Rewriting project history for fun and profit
Cleaning up the version history of various firmware projects
Our Front panel adapter project started out as two separate programs:
The two were combined into a MikroBasic implementation of a front panel with a setup menu sometime around 2007, and the result was used on a minor variant of the RFG, then front panel development was largely suspended.
Later in about 2014-2015 development of the standard RFG firmware resumed. A key development was the introduction of the "enhanced" front panel adapter, which enabled the addition of further controls without the need to redesign the main Analogue Controller PCB. Around this time the code base was line-for-line translated from Basic to C.
The process of translating the code was slow but surprisingly straightforward, apart from some unfortunate differences in the way source modules are managed.
After the code base was converted from Basic to C the project was placed under a revision control using the "git" revision control system.
Prior to the use of git each major development had been retained by storing a copy of the entire project in a suitably named folder, but minor development stages were simply overwritten. The only way to really track the development path was through a large comment block at the beginning of the main section.
Revision control retains the history of the project as a series of date-stamped steps called "commits". At any time the project may be "rewound" to an earlier commit and that version tested, avoiding the need to duplicate the entire workspace. In addition it is possible to maintain parallel versions to support development in multiple directions that may later be reconciled with a "merge".

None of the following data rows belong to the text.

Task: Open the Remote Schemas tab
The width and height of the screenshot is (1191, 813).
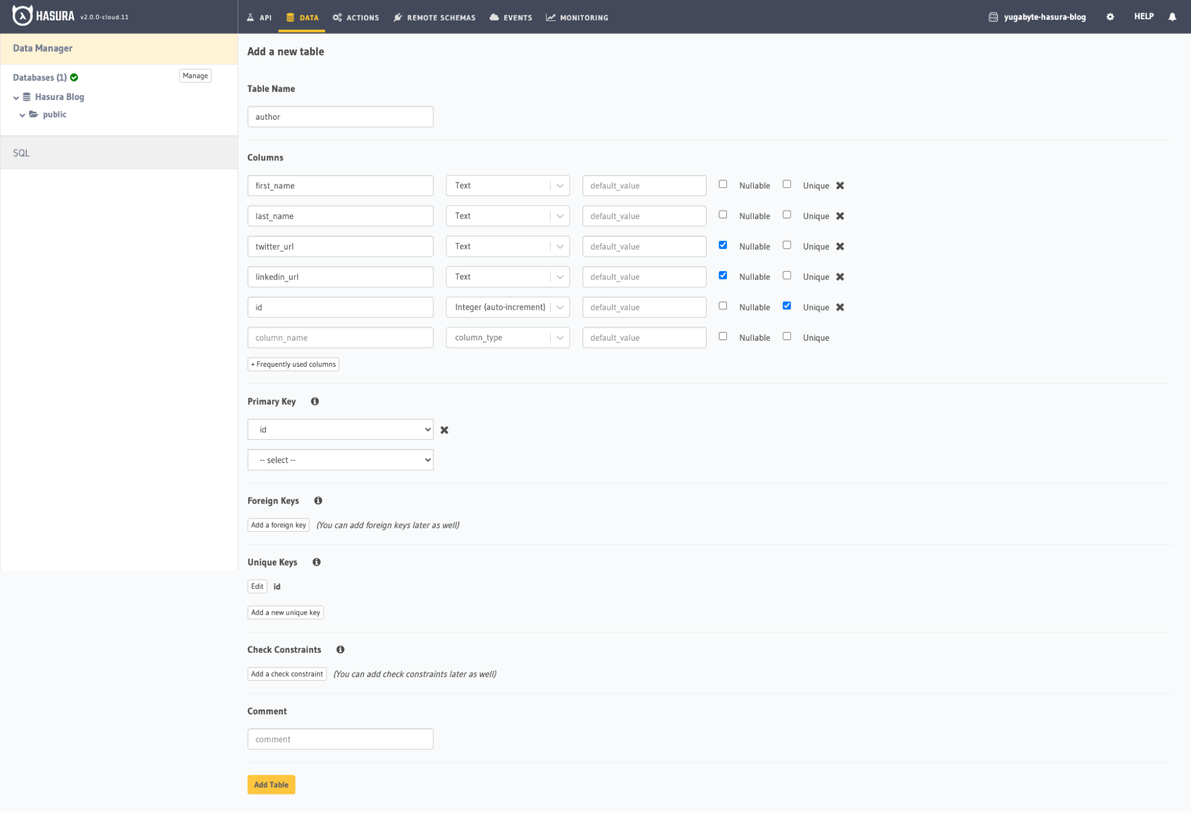Action: point(434,17)
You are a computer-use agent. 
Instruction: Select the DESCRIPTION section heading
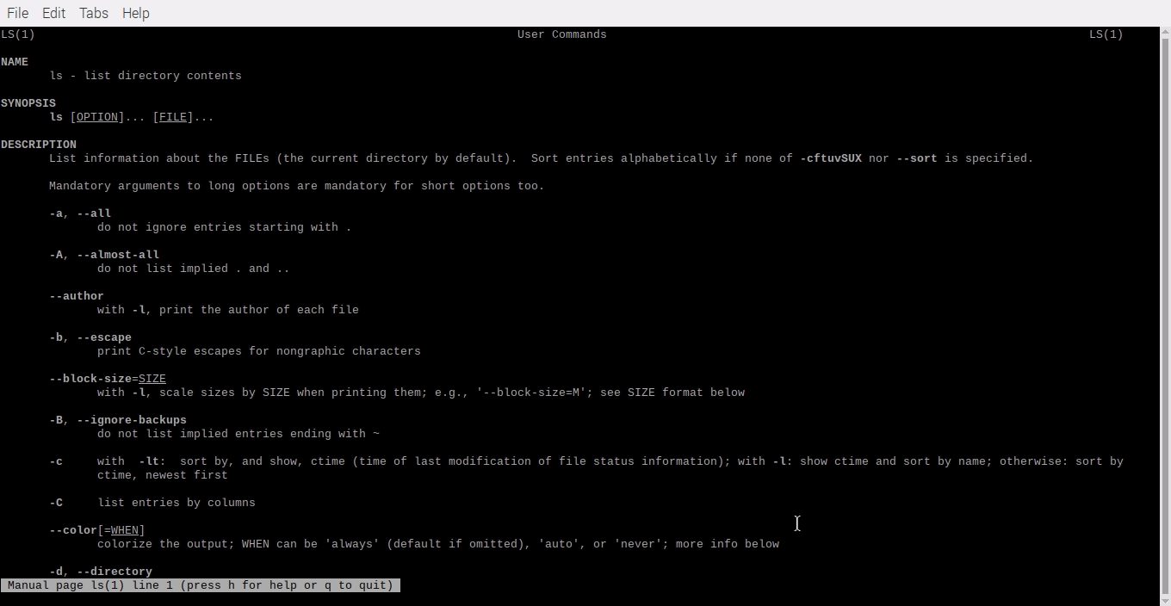tap(39, 144)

In short Revision control gives us a really deep "undo" capability and the ability to return to past versions. It also grants the designer the freedom to take development in multiple directions and reconcile them later.
With more organisation it allows multiple team members to work on the same project separately and simultaneously, then combine their work at a later date.
Due to inexperience and learning-by-doing the early project history of the front panel is slightly broken. In particular a significant number of files are in the history that should have been excluded. In addition the first four commits are incomplete, and do not contain all the required source files. By about the fifth commit the project is complete, containing all required source and configuration files, but at this point still also containing unwanted intermediate (non-source) files.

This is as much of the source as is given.